いびき治療

 寝ているときの"いびき"は自分ではわからず、他人に迷惑がかかりやすいものと考えがちです。しかし現実は、閉鎖型睡眠時無呼吸症候群(以下OSAS)の徴候であり、自分の体も痛めつけています。

 耳鼻科などでOSASの診断があれば保険での診療が受けられますが、その方法で一般的なのは手術的に口蓋垂(一般的には"のどちん○"←書いていいのでしょうか?教えてください)の周囲の粘膜を切る口蓋垂軟口蓋咽頭形成術(以下UPPP)が選択されているようです。しかし、飲み込むと鼻から物が出るなどの手術合併症も多く報告され、リスクがある上に一旦手術したら元に戻せません。では、リスクの少ない方法は無いのでしょうか。

 リスクを少なくするためには、やめれば元に戻る方法がベストです。診断にもよりますが耳鼻科領域では経鼻的持続陽圧呼吸療法(CPAP)といって、頭に巻いた鼻のマスクに高圧の空気を送って強制的に呼吸させる方法があります。当然やめれば元通りの方法といえます。

 我々歯科領域ではマウスピースを用います。上あごと下あごにマウスピースを装着し、連結することで舌が持ち上がり気道を広くする物です。気道が広くなれば呼吸の通りが良くなり、いびきの減少と酸素吸収が良くなるので、熟睡感や頭痛、集中力不足などOSASの症状が改善されます。ただし、慣れるまでの異物感はあります。

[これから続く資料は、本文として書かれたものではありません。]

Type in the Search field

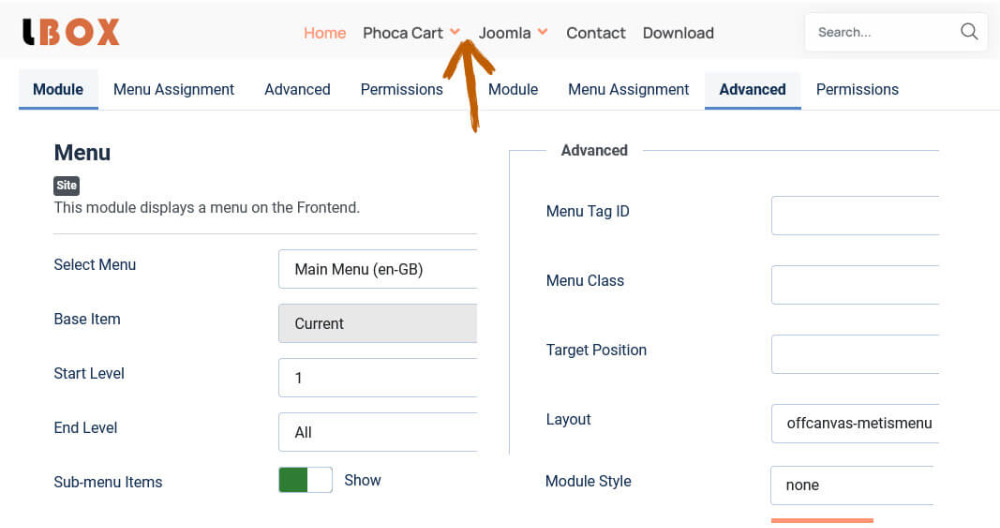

 マウスピースは1日で作りますので、期間も要しません。しかし我々歯科では治療は認められてもOSAS の診断は残念ながら認められていませんので、保険診療を行う場合は耳鼻科からOSASであるという診断書と紹介状をお持ちいただく必要があります。しかし、この診断には非常に大変な検査を要するので、クリニックへダイレクトに来院され、自費診療としてマウスピースを使われる方が現実的と考えます。お気軽にご相談ください。

※マウスピースで全てのOSASが改善されるわけではありません。重症の場合は外科的方法も必要となります。しかし、まず使ってみることをお勧めしています。